Notwithstanding the foregoing, the Assets sold, transferred, assigned,
conveyed and delivered to Buyer hereby, shall not include (i) any refunds of
federal, state or local income or other tax paid by Seller which are not
reflected on the Closing Balance Sheet, (ii) any insurance policies held as of
the date hereof by Seller and related premium agreements for general liability,
product liability and workers' compensation insurance for periods prior to the
date hereof; (iii) any claims Seller may have against its officers, employees,
suppliers of services and goods (other than claims relating to Inventory),
including but not limited to claims against Anchin, Block & Anchin and its
partners, Liberty Mutual Insurance Company and Honeywell, Inc., and the proceeds
or any benefits resulting to Seller as a result of the prosecution or settlement
of any such claims; (iv) the life insurance policy on the life of Xxxxx
Xxxxxxxxx; (v) all trucks or motor vehicles owned or leased by Seller (other
than those set forth on Schedule 1.01(a)(viii) of the Agreement; (vi) any "net
operating loss" carry forwards; (vii) Seller's corporate minute books and stock
books; (viii) accounts receivable previously written off by Seller, for which
there is no reserve therefor on the Closing Balance Sheet; (ix) any claims
against any person or entity relating to Seller's inventory defalcation; and (x)
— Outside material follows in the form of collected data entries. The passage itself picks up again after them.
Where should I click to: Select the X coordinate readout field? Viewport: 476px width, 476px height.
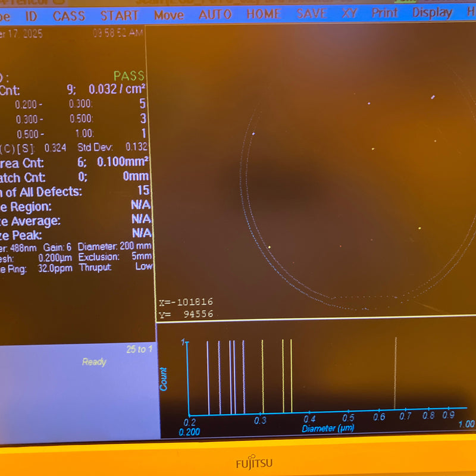pos(187,301)
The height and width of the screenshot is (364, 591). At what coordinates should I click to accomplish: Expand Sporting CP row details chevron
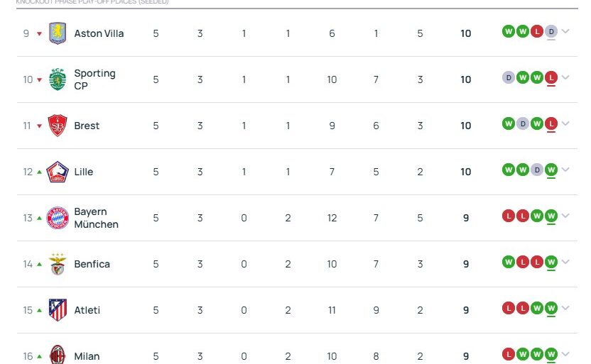tap(565, 77)

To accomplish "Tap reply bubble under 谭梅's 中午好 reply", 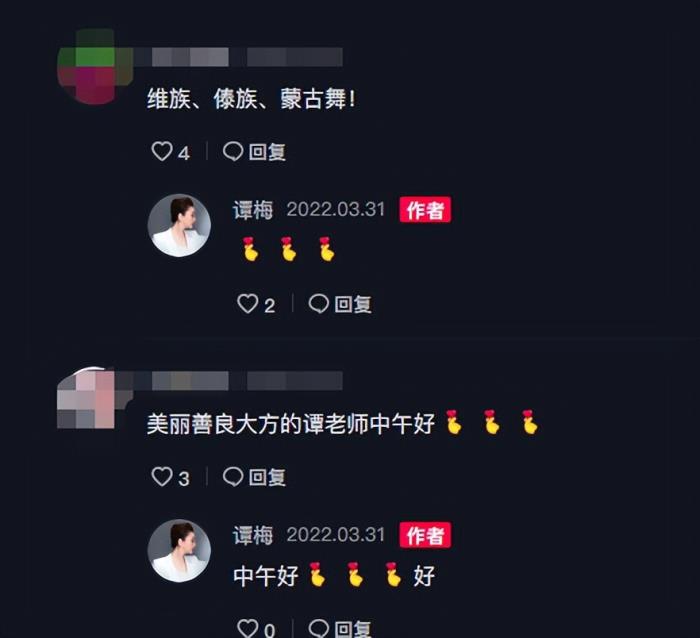I will [x=318, y=628].
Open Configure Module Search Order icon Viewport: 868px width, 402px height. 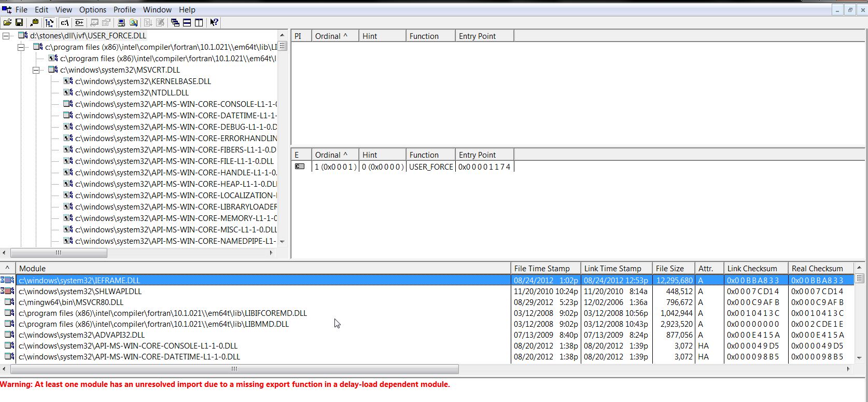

any other assets or claims of Seller that are off balance sheet items or
otherwise not transferred pursuant to the Agreement.
TO HAVE AND TO HOLD all of the Assets, all and singular, unto Buyer, its
successors and assigns forever, absolutely and unconditionally, to its and their
own use and behalf forever.
From and after the date hereof and upon the request of Xxxxx, Seller shall
duly execute, acknowledge and deliver all such further acts, deeds, assignments,
transfers, conveyances, powers of attorney and assurances as may be reasonably
required to convey to and vest in Buyer and protect its right, title and
interest in the Assets assigned, transferred, sold and conveyed pursuant to this
Bill of Sale and as may be appropriate otherwise to carry out the transactions
contemplated hereby.
This Bill of Sale shall inure to the benefit of the Buyer, its successors
and assigns, shall be binding upon Seller and its successors, assigns and
transferees, and shall survive the execution and delivery hereof.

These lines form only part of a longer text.